A little south of SOHO, Beijing’s cavernous new Fortune Mall echoed with the sounds of gunfire — a bored retailer was playing a loud video game during what was supposed to be the peak shopping period a week before China’s new year festival.
On the second floor, a lady in a red parka paced outside one of the several stores whose windows had been papered over. “They sold jade here. I was their part-time accountant. But they seem to have left and didn’t even tell me,” she said.
Amid the competition, one of Sanlitun’s mainstays, the Pacific Department Store, which was seen as ancient after its 10 years, closed its doors late last year.
Tianyi, a low-end mall in downtown Beijing, gave further evidence of a saturated marketplace. It was full of shoppers, but not quite as packed as in the past, according to store workers.
“We used to need two people, but now I can look after it myself and I have little to do,” said Mr Zhang, standing at a counter stacked with bathroom accessories.

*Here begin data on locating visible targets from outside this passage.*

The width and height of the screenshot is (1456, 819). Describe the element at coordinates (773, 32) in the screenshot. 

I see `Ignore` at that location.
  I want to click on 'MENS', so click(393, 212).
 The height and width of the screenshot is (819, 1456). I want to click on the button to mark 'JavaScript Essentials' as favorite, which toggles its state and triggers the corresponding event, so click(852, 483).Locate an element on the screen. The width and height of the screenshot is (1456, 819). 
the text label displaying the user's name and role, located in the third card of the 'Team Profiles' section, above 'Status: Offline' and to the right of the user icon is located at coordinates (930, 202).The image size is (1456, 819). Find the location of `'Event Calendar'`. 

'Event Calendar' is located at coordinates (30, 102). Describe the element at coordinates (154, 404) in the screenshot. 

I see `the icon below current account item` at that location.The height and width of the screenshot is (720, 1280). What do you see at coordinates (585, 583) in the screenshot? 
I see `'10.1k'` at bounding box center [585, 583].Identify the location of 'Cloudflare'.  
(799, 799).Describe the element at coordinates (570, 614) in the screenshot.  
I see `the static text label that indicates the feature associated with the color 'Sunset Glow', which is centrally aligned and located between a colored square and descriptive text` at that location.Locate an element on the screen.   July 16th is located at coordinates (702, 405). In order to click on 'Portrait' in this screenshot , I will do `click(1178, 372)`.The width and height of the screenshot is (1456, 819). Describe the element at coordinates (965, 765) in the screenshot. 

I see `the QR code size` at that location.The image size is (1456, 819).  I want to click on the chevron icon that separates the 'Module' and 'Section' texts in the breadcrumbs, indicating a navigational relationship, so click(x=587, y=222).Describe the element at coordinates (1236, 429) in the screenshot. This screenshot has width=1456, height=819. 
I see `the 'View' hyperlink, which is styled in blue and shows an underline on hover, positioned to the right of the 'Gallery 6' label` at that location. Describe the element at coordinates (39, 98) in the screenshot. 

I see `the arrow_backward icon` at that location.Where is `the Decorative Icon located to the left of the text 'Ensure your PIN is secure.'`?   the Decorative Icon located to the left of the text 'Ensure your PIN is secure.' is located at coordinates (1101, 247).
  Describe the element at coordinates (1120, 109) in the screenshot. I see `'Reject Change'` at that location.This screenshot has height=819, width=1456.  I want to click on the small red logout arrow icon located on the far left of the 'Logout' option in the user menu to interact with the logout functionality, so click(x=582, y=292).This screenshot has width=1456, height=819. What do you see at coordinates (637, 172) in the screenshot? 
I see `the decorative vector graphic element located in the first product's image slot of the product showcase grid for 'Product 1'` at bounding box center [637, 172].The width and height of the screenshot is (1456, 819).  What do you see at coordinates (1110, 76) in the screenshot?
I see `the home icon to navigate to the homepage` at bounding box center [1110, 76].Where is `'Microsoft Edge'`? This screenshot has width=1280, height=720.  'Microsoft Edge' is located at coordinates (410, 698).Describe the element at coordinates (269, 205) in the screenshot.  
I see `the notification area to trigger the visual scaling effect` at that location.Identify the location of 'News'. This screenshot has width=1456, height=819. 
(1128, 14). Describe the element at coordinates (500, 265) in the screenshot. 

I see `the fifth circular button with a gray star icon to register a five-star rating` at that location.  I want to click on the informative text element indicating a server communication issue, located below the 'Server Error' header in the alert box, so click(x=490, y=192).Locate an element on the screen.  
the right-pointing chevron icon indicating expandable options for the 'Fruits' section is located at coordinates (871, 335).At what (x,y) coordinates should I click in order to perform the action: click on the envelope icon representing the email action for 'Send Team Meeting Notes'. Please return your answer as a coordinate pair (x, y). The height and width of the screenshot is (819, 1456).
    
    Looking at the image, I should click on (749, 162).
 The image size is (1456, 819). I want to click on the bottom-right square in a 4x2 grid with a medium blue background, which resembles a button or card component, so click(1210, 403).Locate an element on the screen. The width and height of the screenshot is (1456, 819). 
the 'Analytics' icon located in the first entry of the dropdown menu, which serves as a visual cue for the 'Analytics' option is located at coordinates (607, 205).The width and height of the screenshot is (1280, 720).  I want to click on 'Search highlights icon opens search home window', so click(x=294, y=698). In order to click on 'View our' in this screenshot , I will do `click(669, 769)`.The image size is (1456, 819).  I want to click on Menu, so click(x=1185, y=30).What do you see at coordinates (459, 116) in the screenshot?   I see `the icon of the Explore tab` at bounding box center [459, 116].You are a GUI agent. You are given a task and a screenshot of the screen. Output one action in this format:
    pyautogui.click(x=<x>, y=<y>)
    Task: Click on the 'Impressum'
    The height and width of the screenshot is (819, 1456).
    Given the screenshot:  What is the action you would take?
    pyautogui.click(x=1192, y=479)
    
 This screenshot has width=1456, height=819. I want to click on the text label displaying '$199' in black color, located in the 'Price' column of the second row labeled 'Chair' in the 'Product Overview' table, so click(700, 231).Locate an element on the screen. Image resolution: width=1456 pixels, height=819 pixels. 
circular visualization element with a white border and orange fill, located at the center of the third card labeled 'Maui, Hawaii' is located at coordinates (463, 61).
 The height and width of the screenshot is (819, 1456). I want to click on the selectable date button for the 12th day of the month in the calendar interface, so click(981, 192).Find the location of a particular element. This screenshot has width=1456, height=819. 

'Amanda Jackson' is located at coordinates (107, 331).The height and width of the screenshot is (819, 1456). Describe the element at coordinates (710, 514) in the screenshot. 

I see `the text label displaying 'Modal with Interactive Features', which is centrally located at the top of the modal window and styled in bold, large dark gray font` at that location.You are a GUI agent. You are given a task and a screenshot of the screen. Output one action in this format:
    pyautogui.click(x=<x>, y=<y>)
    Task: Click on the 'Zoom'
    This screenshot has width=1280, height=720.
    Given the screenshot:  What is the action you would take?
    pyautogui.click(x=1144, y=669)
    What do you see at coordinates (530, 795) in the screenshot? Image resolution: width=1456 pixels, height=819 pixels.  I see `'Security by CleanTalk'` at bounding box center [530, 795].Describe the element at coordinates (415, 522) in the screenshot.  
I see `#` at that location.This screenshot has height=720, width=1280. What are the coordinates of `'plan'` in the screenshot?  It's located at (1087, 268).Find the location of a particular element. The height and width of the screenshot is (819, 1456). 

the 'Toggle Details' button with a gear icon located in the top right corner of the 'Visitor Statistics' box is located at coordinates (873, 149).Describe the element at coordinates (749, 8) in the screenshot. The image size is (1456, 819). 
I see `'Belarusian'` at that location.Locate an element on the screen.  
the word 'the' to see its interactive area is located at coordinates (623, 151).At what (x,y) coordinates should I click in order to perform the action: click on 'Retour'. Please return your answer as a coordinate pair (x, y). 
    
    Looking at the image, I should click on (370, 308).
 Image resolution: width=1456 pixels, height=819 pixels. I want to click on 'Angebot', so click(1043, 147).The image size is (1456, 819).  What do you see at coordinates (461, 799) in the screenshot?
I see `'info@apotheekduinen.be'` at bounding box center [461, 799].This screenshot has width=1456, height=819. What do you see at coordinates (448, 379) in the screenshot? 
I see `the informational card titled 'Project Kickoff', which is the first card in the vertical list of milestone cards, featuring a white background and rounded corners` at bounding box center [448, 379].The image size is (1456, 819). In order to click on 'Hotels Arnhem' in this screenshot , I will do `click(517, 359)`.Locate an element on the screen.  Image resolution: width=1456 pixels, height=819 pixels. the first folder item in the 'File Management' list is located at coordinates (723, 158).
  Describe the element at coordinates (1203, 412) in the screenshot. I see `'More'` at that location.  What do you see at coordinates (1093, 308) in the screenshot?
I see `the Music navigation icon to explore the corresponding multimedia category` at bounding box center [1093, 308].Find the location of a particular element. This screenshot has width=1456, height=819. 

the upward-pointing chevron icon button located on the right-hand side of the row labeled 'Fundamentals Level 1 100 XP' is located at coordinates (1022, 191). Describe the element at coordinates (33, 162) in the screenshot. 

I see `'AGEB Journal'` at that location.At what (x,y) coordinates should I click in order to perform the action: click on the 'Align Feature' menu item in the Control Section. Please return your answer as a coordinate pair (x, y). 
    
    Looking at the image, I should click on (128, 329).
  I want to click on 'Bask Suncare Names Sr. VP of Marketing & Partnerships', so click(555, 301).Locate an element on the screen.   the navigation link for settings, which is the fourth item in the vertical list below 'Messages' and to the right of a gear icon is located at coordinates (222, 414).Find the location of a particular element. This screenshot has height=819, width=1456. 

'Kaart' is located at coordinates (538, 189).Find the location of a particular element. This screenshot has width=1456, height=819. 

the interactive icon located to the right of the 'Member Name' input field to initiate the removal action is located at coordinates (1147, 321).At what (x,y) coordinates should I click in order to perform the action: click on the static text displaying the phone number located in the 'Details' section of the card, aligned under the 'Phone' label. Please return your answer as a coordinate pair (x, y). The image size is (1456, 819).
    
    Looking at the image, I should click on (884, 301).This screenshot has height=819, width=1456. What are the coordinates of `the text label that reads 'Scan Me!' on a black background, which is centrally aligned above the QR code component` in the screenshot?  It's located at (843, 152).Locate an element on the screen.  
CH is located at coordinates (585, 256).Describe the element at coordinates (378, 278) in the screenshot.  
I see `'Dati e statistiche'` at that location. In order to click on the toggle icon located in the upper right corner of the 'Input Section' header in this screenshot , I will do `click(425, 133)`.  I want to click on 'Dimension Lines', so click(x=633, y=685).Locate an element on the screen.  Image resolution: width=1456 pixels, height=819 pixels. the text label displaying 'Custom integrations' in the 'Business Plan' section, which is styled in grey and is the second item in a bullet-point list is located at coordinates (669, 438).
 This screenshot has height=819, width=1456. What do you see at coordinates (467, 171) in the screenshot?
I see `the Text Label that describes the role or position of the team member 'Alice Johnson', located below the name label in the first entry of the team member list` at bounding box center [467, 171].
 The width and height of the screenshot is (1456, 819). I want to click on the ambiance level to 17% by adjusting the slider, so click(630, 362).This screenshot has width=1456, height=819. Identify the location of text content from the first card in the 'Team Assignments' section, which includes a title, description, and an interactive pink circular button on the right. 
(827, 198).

The glut of retail space in Beijing is part of a broader trend. Guo Zengli, president of the Mall China Information Centre, said last year that the number of shopping centers nationwide would increase 893 percent between 2001 and 2015.
The developers are hoping that a new generation of Chinese consumers will spend far more, emboldened by rising wages and government efforts to build up the social security system. To a certain extent, they are correct.
“Whatever money I make, I spend ... we don’t have to worry about saving for old age like our parents,” said Jiang Qiong, 24, manager of a jewelry shop in Tianyi.
With shoppers like Ms Jiang, Chinese retail sales have risen about 17 percent annually for the past couple of years. The growth is impressive — but hardly enough to fill the 760 shopping centers that Mr Guo forecasts will open across China over the next three years.